Hoy, 23 de julio, se cumplen cuatro años desde que me vi obligado a abandonar Guatemala, el país al que dediqué 18 años de mi vida como fiscal, creyendo firmemente que desde el Ministerio Público podíamos contribuir a una sociedad más justa. No me fui por voluntad, me sacaron por la fuerza de una estructura que se sintió amenazada por nuestro trabajo. Fue un exilio forzado, disfrazado de legalidad y ejecutado con sevicia. Y desde entonces, mi vida ha estado marcada por la pérdida, el duelo, pero también por la convicción inquebrantable de que valió la pena resistir.
Me exiliaron, pero no me borraron. Aunque eso es lo que intentaron: desaparecer nuestras voces, destruir nuestras trayectorias, reescribir la historia desde el cinismo. Lo intentaron conmigo, lo intentan cada día con quienes me acompañaron en la Fiscalía Especial contra la Impunidad (FECI): fiscales valientes, comprometidos, profesionales íntegros que, como yo, creyeron que la justicia podía alcanzarse desde adentro del sistema.

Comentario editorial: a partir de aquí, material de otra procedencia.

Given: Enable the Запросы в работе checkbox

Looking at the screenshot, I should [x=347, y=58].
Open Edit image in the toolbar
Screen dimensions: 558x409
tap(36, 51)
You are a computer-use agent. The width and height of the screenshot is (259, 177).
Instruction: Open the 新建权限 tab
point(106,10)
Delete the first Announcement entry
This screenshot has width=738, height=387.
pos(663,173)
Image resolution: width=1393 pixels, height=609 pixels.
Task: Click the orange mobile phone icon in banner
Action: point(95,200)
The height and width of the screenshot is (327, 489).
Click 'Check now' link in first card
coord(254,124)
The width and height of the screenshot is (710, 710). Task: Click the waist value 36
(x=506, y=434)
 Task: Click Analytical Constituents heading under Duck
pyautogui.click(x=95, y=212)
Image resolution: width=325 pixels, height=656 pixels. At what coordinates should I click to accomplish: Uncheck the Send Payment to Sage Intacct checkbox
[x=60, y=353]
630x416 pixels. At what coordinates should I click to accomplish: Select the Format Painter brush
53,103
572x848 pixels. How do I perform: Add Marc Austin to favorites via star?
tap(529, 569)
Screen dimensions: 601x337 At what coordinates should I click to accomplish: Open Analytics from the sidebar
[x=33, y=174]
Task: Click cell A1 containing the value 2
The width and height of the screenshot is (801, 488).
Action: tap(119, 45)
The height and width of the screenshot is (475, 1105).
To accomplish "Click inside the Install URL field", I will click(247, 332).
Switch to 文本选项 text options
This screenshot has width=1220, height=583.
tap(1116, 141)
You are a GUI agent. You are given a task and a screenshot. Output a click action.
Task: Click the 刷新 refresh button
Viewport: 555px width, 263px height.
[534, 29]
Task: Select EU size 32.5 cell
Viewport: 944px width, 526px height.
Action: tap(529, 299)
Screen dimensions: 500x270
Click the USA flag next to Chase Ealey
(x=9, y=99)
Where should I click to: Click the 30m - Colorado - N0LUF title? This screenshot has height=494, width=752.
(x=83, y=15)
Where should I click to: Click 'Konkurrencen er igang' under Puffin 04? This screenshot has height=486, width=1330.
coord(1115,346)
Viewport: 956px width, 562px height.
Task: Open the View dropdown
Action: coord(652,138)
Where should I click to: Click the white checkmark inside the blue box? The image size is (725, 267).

A muchos de ellos los persiguieron, los acosaron, los amenazaron, los desprestigiaron. Algunos fueron encarcelados. Otros, como yo, viven en el exilio. Todos han sido golpeados por una maquinaria de impunidad que no tolera la verdad. Y sin embargo, aquí seguimos. Con la certeza de que la causa que nos unió sigue vigente.
En estos cuatro años he perdido amistades: algunas por temor, otras porque nunca fueron verdaderas. Parte de mi familia se alejó, quizás por desconfianza, o porque estar del lado correcto de la historia implica también cargar con la incomodidad del conflicto. Pero también hubo quienes permanecieron: mis padres, seres queridos que han sido un refugio de amor y fortaleza. Y encontré nuevas amistades, nuevas alianzas, nuevas formas de luchar. Porque el exilio no apaga el fuego de la convicción, lo transforma.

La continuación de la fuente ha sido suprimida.